How is the UK Encouraging the Use of Renewable Energy?
In recent years, rapid global warming and increasing pollution levels have led to countries around the world making a commitment to ‘go green’ and reduce carbon emissions. In particular, the UK has pledged to make the switch to 100% renewable energy (with 95% low-carbon electricity mix by 2030), despite the fact that it’s likely to increase the production of gas and crude oil. How realistic are the UK’s renewable energy goals and what is the government doing to achieve its targets?
World leaders in green energy
The UK has pledged to provide a world-leading example of the switch to renewable energy (particularly clean wind energy) by going nearly 100% green by the year 2030 and achieving net zero emissions by 2050. There has already been large-scale public investment in clean energy programs, which are expected to make the economy more efficient and remove the volatility associated with fluctuating fossil fuel costs and availability.
With the increasingly tangible effects of climate change affecting economic strategy and party policy more and more each year, it’s thought that making the move towards renewable energy will stimulate economic growth whilst reducing the harmful effects on our environment.
What actions is the UK taking?
While these targets may seem a little unrealistic, the UK government has already taken significant steps to get the renewable energy switch underway. Under the Build Back Greener initiative, the government has pledged to invest £160 million into upgrading ports and infrastructure across the UK – this will boost the UK’s offshore wind capacity, which is already renowned as the largest in the world.

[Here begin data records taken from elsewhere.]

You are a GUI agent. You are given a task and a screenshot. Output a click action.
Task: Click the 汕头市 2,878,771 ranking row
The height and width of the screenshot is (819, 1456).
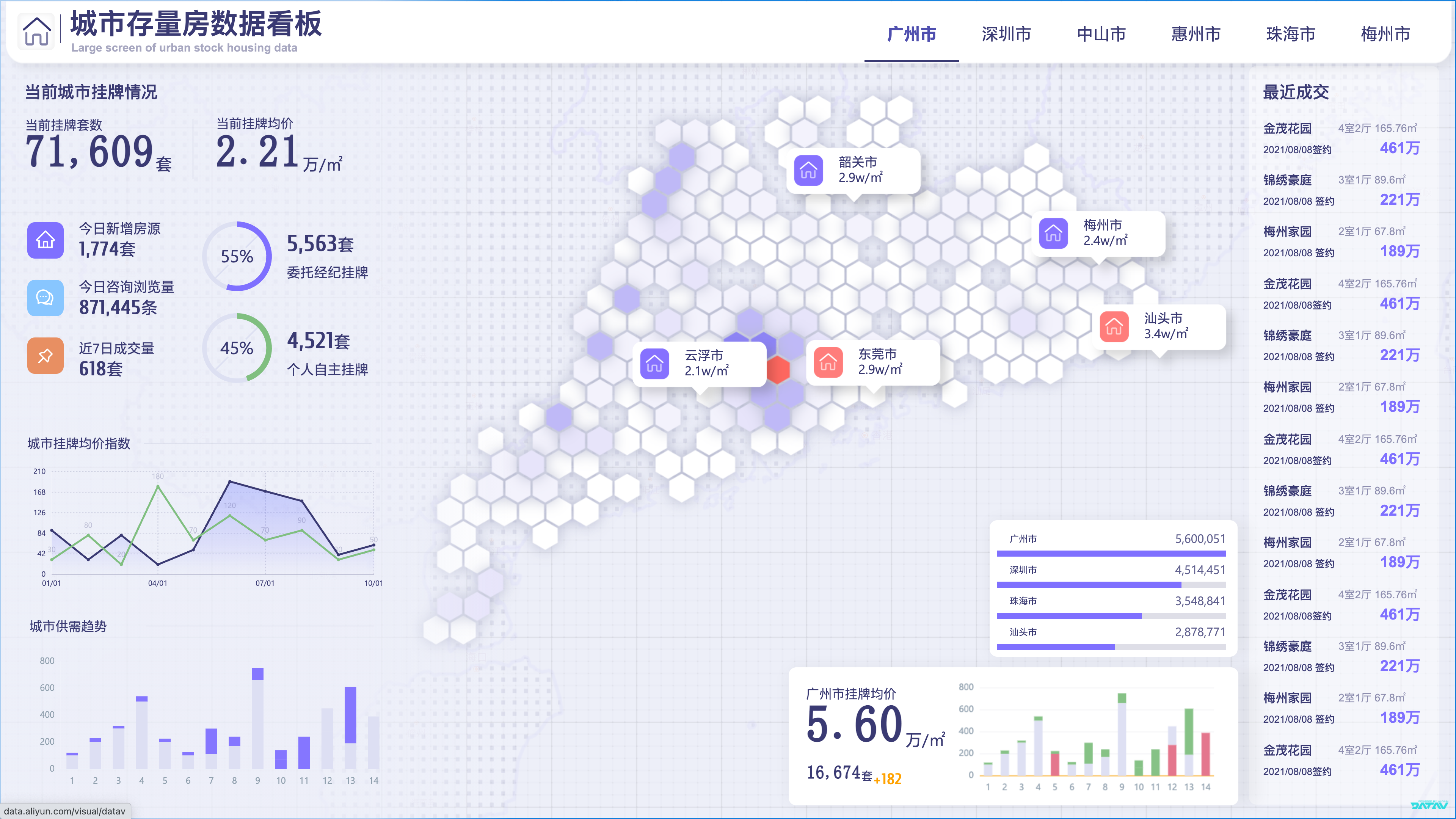[1111, 639]
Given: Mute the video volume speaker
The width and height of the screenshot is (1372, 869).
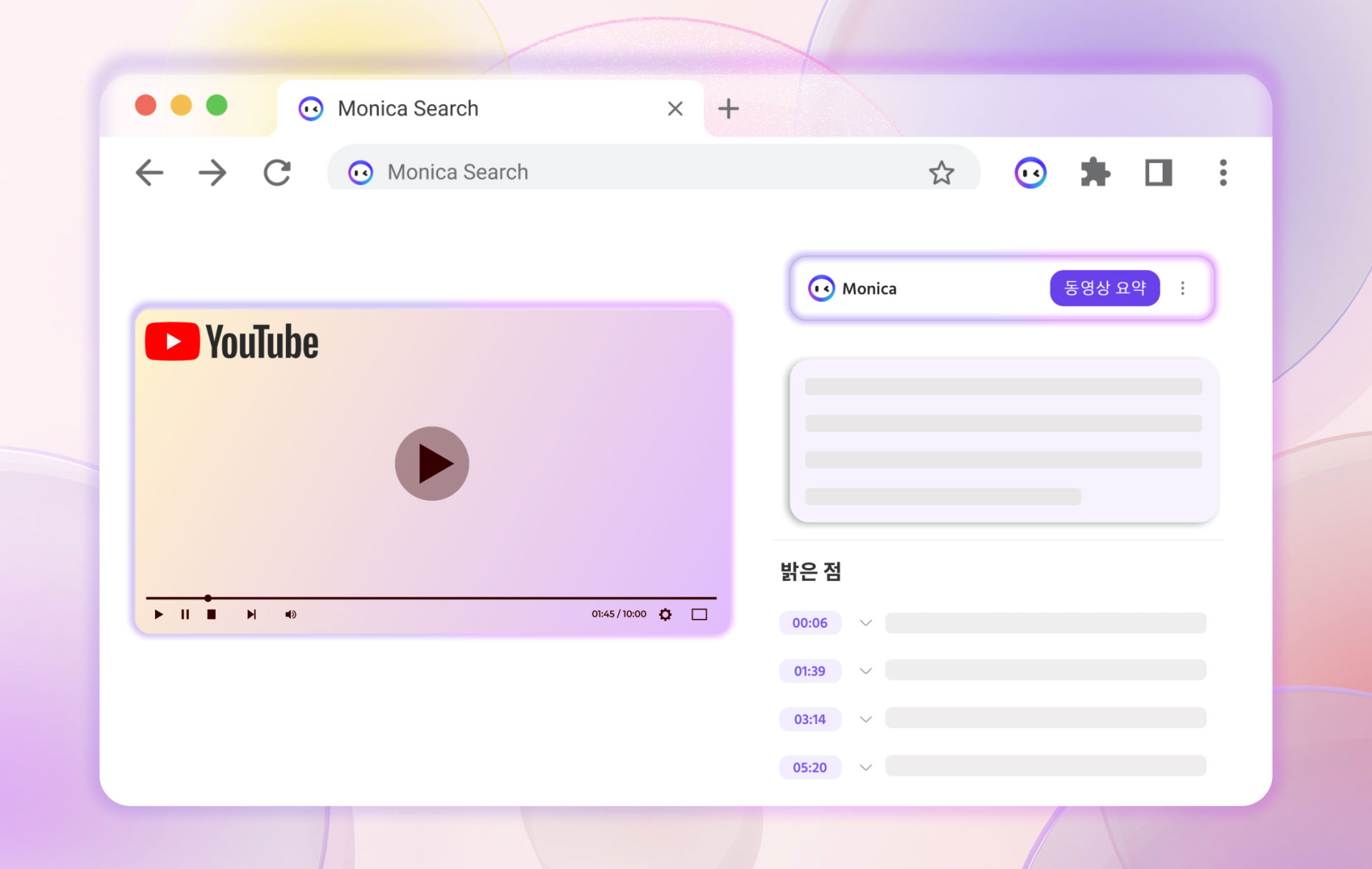Looking at the screenshot, I should point(290,615).
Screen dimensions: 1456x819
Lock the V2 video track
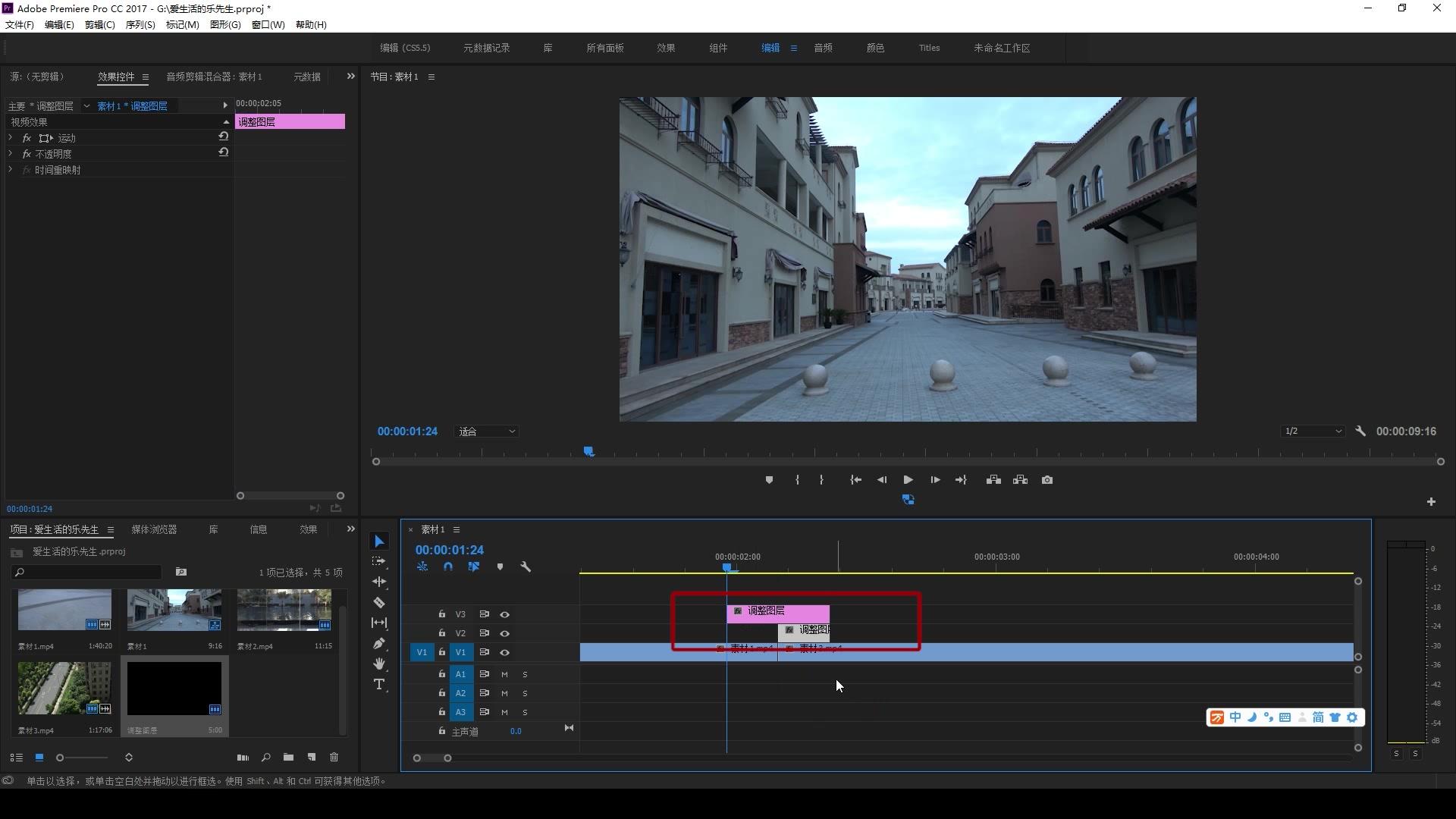(x=442, y=633)
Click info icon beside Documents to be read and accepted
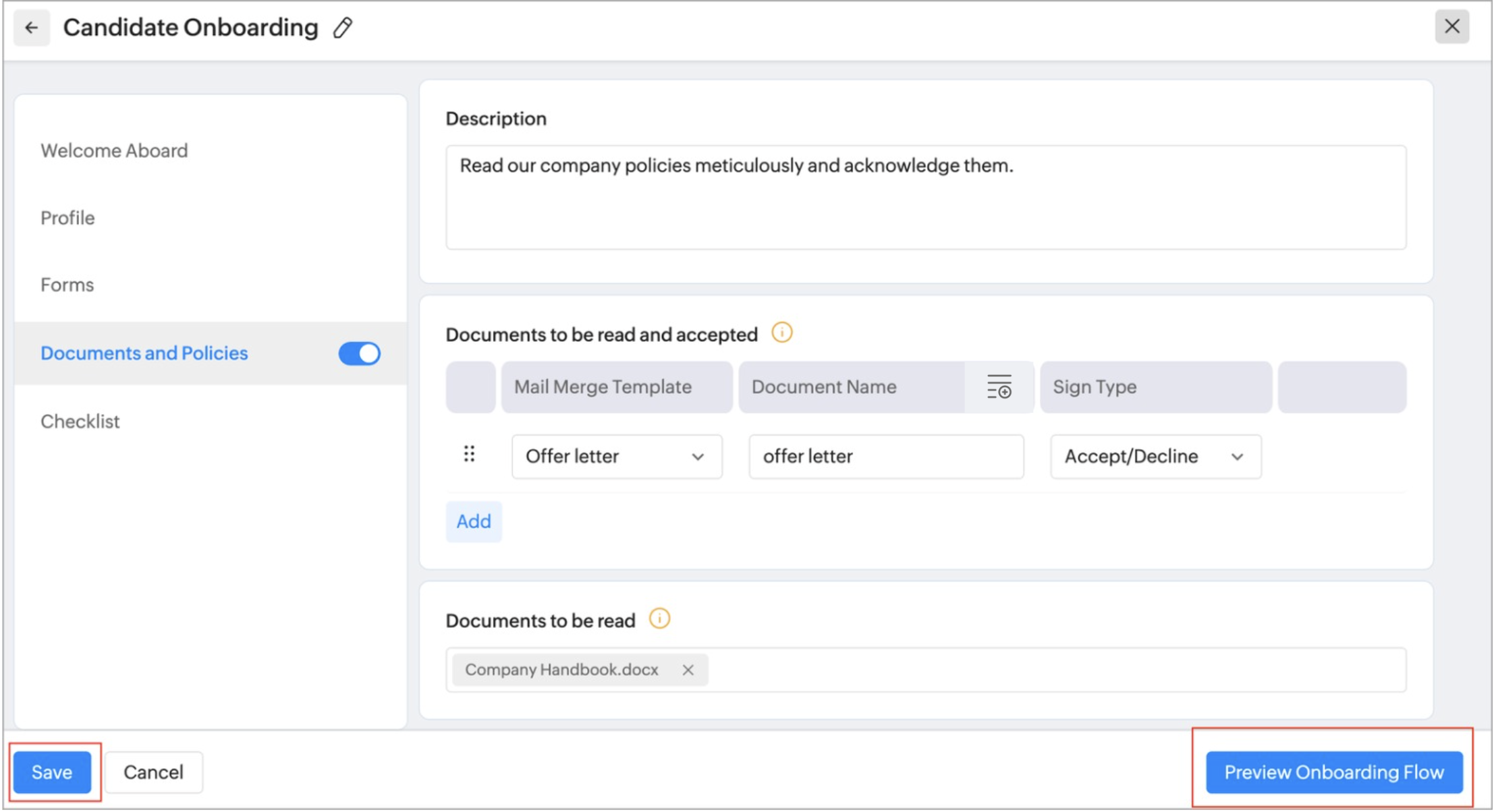Viewport: 1494px width, 812px height. click(x=781, y=333)
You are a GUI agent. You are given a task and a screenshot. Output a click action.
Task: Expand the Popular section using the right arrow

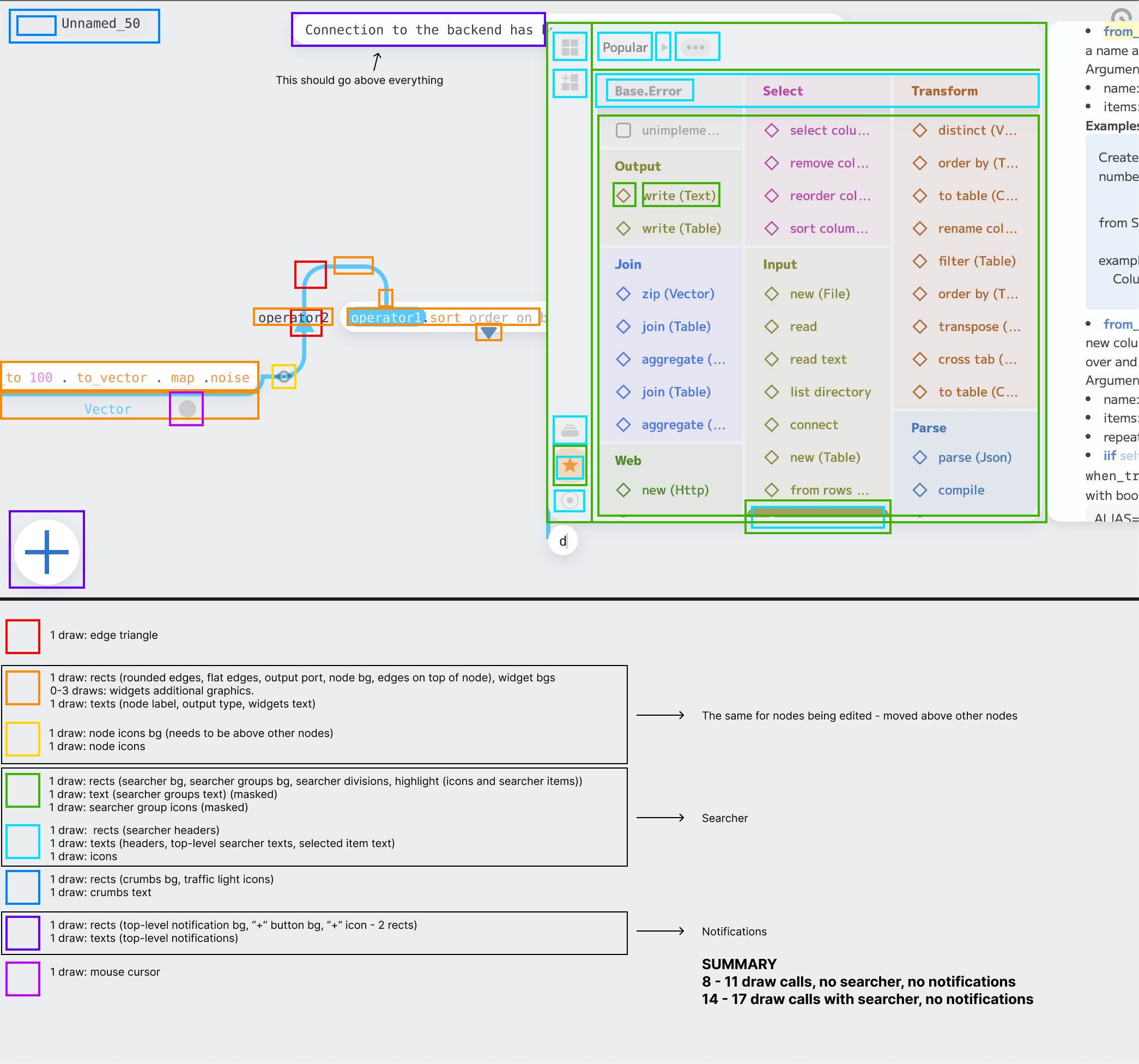663,47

As well as this substantial investment in wind capacity (which is forecasted to create up to 60,000 jobs by the year 2030), the UK government has taken a number of measures to ensure it’s at the heart of the so-called ‘green energy revolution’. These include raising the previous 30GW target to 40GW and pledging to generate enough offshore wind electricity to power every home in the UK by 2030; it’s also making use of developing floating offshore wind technology to build wind farms further out in deep ocean, boosting capacity to a potential 1GW by the same year. The government has also tried to provide more help for those who wish to make their home greener.
If you’re a UK homeowner, you may now make use of various government grants and initiatives to make your home more energy efficient, including grants for boiler changes and even solar panel installation. This means that you can now make the switch cost-effectively without having to cover all of the initial fees yourself. While the efficacy of these plans and strategies is yet to be seen, it certainly seems as though the UK government is doing its fair share to get the green energy revolution underway.